Главный жанр двадцатых годов – это именно странствия хитреца, это жизнеописание плута, плутовской роман в духе Бендера. Почему? Потому что, как правильно заметил Петров в книге «Мой друг Ильф», нашей правдой и нашим хлебом была ирония, потому что всё остальное было уничтожено. И та глубокая, гуманистическая, истинно христианская, даже, я бы сказал, дзенская ирония, с которой Эренбург подходит к миру, это и есть гениальный ответ еврейского фельетониста на царство тотальностей.

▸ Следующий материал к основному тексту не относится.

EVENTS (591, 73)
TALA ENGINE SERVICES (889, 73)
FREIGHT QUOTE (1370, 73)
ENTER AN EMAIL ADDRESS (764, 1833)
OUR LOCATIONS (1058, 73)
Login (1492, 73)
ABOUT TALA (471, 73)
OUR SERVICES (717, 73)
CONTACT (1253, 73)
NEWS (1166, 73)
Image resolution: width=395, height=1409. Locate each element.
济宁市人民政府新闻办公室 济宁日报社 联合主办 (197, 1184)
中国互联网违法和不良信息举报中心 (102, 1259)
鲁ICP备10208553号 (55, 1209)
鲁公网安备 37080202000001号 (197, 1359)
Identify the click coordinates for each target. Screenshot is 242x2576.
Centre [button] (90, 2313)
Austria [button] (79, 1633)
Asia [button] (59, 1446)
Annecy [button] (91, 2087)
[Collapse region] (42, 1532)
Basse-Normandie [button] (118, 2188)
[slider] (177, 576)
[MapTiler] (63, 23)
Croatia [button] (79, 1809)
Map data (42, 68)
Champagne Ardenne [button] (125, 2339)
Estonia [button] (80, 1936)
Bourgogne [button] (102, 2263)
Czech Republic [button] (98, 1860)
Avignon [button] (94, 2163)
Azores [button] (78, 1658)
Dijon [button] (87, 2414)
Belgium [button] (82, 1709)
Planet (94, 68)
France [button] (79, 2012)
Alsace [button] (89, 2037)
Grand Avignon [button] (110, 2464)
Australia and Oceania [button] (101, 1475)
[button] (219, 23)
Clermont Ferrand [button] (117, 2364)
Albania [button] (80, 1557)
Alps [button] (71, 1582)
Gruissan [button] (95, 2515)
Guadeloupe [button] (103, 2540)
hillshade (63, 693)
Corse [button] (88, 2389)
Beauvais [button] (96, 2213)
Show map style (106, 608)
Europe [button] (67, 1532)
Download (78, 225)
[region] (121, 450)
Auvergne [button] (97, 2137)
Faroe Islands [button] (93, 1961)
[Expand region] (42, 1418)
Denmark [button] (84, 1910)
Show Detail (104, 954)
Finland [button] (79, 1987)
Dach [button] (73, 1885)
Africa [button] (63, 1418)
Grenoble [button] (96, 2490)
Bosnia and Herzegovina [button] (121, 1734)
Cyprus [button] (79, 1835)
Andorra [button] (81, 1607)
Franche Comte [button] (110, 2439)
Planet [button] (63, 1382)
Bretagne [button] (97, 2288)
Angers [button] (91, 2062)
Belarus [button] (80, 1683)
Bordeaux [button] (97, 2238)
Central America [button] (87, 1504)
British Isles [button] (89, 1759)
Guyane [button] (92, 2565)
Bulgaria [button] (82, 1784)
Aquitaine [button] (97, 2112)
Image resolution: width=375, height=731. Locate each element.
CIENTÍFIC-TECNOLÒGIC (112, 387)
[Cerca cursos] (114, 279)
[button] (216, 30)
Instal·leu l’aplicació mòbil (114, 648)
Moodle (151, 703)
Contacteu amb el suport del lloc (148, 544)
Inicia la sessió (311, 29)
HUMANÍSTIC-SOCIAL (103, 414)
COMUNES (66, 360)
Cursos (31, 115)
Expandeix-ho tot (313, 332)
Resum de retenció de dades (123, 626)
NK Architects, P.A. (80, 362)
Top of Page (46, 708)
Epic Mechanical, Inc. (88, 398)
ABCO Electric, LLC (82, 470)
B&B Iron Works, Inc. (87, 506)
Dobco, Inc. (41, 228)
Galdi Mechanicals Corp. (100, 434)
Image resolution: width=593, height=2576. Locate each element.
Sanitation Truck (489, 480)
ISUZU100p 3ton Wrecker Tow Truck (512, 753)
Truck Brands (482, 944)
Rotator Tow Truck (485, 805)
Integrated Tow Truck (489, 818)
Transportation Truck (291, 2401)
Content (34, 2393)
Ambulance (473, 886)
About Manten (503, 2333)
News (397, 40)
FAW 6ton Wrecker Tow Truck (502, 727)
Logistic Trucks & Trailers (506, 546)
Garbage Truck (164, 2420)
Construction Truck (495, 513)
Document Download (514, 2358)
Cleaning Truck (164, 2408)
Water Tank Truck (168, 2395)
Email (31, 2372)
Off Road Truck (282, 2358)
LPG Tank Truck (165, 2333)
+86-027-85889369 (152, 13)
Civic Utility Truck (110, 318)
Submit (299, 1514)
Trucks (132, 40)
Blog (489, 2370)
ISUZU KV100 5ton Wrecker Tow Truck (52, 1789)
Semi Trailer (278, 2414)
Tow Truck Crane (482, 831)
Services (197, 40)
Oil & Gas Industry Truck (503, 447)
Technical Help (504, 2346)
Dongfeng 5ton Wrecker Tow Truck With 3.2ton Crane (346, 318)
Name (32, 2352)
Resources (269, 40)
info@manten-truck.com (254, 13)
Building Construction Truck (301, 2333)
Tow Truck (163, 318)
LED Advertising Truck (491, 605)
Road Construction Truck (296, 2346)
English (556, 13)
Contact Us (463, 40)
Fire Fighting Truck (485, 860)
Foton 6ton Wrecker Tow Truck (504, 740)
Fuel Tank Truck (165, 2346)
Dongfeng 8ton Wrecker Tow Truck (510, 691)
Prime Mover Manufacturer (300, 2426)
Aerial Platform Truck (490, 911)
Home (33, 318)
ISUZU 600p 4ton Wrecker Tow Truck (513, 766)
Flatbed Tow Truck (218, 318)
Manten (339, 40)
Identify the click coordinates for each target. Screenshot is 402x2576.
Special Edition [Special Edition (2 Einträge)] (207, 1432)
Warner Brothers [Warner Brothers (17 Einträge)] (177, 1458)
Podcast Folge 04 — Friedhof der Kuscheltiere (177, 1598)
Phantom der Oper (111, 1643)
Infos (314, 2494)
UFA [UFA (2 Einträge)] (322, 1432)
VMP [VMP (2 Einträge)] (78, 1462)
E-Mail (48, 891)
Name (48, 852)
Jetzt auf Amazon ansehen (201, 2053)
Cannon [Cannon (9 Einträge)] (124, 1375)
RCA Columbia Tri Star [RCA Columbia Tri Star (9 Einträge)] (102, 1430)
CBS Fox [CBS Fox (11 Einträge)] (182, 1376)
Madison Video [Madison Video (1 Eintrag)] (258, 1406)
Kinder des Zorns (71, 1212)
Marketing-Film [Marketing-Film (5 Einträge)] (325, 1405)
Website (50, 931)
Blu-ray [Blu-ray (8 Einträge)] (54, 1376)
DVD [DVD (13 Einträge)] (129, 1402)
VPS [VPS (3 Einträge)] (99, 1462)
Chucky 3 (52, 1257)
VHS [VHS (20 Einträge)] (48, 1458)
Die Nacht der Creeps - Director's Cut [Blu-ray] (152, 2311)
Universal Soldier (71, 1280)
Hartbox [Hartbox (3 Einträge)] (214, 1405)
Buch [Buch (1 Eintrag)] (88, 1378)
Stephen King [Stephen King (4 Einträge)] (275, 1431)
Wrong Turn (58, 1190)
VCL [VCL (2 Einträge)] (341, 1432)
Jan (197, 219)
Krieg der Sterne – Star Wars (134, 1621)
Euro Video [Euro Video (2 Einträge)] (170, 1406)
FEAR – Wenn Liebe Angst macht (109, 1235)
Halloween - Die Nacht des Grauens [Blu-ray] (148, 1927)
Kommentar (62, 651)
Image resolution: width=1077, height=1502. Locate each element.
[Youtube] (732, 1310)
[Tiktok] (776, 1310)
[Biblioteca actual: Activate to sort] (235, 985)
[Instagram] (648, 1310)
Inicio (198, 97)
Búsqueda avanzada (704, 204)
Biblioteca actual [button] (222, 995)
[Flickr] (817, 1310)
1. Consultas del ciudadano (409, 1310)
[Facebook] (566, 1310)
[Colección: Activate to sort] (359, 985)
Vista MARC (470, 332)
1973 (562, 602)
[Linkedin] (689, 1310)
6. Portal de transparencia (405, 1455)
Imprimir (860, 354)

Судьба этого романа сложилась довольно трагически. К прозе Эренбурга никто, как я уже сказал, включая его самого, всерьёз не относился. Некоторые его романы, как, например, «Бурная жизнь Лазика Ройтшванеца», так не дошли до советской публикации, остались напечатанными за границей. Некоторые, слабые, такие как «Трест Д.Е.», были напечатаны и широко обсуждались. А «Хулио Хуренито» был опубликован и фактически забыт на многие годы. Эренбург от него фактически отрёкся и до собрания сочинений шестидесятых годов, большого восьмитомника, его не переиздавал. По-настоящему оценил эту книгу только один читатель, но зато Ленин. Надо сказать, что у Эренбурга вообще мало было грамотных интерпретаторов. Но ему повезло, потому что он с Лениным был знаком ещё по Парижу и бывал в школе в Лонжюмо, где имел кличку «Илья Лохматый». Эренбург был вообще очень неряшлив. И когда Ленин прочитал «Хулио Хуренито», в 1922 году, он радостно говорил Крупской: ты представляешь, наш Илья Лохматый какую книгу написал! Ему понравилась и фельетонность её, и её пророчества, и её остроумие, и её цинизм. И это лишний раз подтверждает, что Ленин, в общем, сложный политик, был хорошим литературным критиком. Если бы он этим и ограничился, от этого бы все только выиграли.
Вот тут поступил вопрос, как я сам оцениваю прозу Эренбурга с эстетической стороны
Знаете, наверное, это была не самая плохая проза, если его роман «Буря» послужил фактически основой для романа Литтелла «Благоволительницы», тоже об антропологе, и имел такой международный успех. Сейчас «Бурю» никто не перечитывает, а ведь «Буря» – сильный роман. Это показывает, что иной раз, когда человек проговаривается о самом тайном и заветном, даже постыдном, у него получается гениально. Надо писать о своей болезни, понимаете, выписывать из себя свою болезнь. Вот Эренбург ненавидел немцев, ненавидел немцев не как нацию, в нём фашизма этого не было. Он ненавидел немецкую философию, немецкий подход к жизни, немецкую романтическую тяжёловесность, немецкое лицемерие, немецкую философию ницшеанства, всё это он ненавидел кровно, как француз. Французам же свойственно такое немножко антропологическое отвращение к немцам.